This white paper formulates a Geometric Algebra (GA) framework for the Hinductor Coherence Principle (HCP) — a universal law of regenerative memory linking energy, geometry, and consciousness. The HCP generalizes the classical electrodynamic trinity of resistance (R), inductance (L), and capacitance (C) by introducing a fourth element, hinductance (H) — a measure of curvature-dependent phase memory through which systems self-tune and regenerate coherence.
Expressed within Clifford (Geometric) Algebra, the hinductive term acquires clear geometric meaning: it is a bivector-valued convolution operator encoding how the curvature of space, form, or field retains the orientation and phase of past flows. This formulation unites the algebra of motion with the algebra of memory, allowing resistance, inductance, capacitance, and hinductance to be interpreted as operators within a single coherent calculus.

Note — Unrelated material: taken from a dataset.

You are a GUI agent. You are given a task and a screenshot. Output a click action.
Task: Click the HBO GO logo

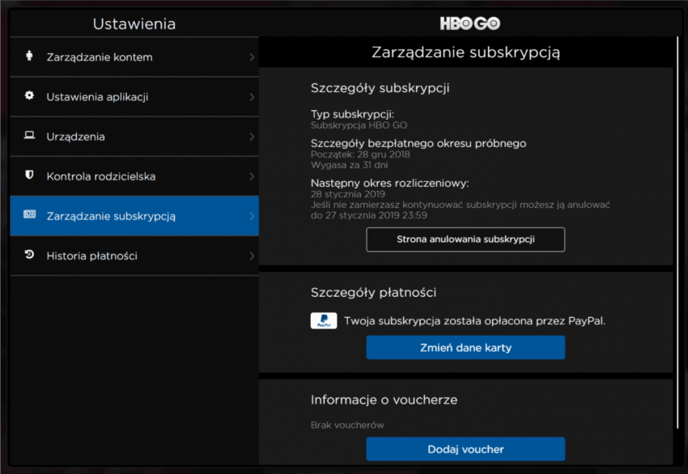pyautogui.click(x=470, y=23)
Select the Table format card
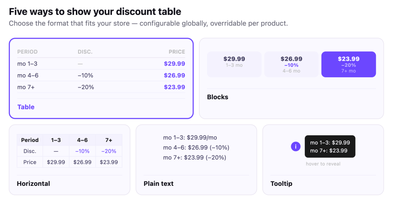Viewport: 393px width, 203px height. 101,78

Extending from local circuits to continuous fields in Cl(1,3), the resulting Hinductive Maxwell Equations couple curvature and memory across space–time, predicting measurable phase-delay, hysteresis, and time-crystal phenomena. The same formalism applies to biological systems: mitochondrial cristae, fascial networks, and neural oscillations all behave as hinductive resonators, storing energetic history as geometric curvature and releasing it as coherent flow.
The paper culminates in a systemic synthesis linking physics, biology, and consciousness. Hinductive geometry provides a rigorous mathematical foundation for regenerative science: a framework in which coherence, not entropy, is the primary invariant of evolution. By recasting the universe as a self-remembering continuum, the HCP offers an integrative ontology where geometry = memory = meaning, and the cosmos itself becomes a living equation of remembrance.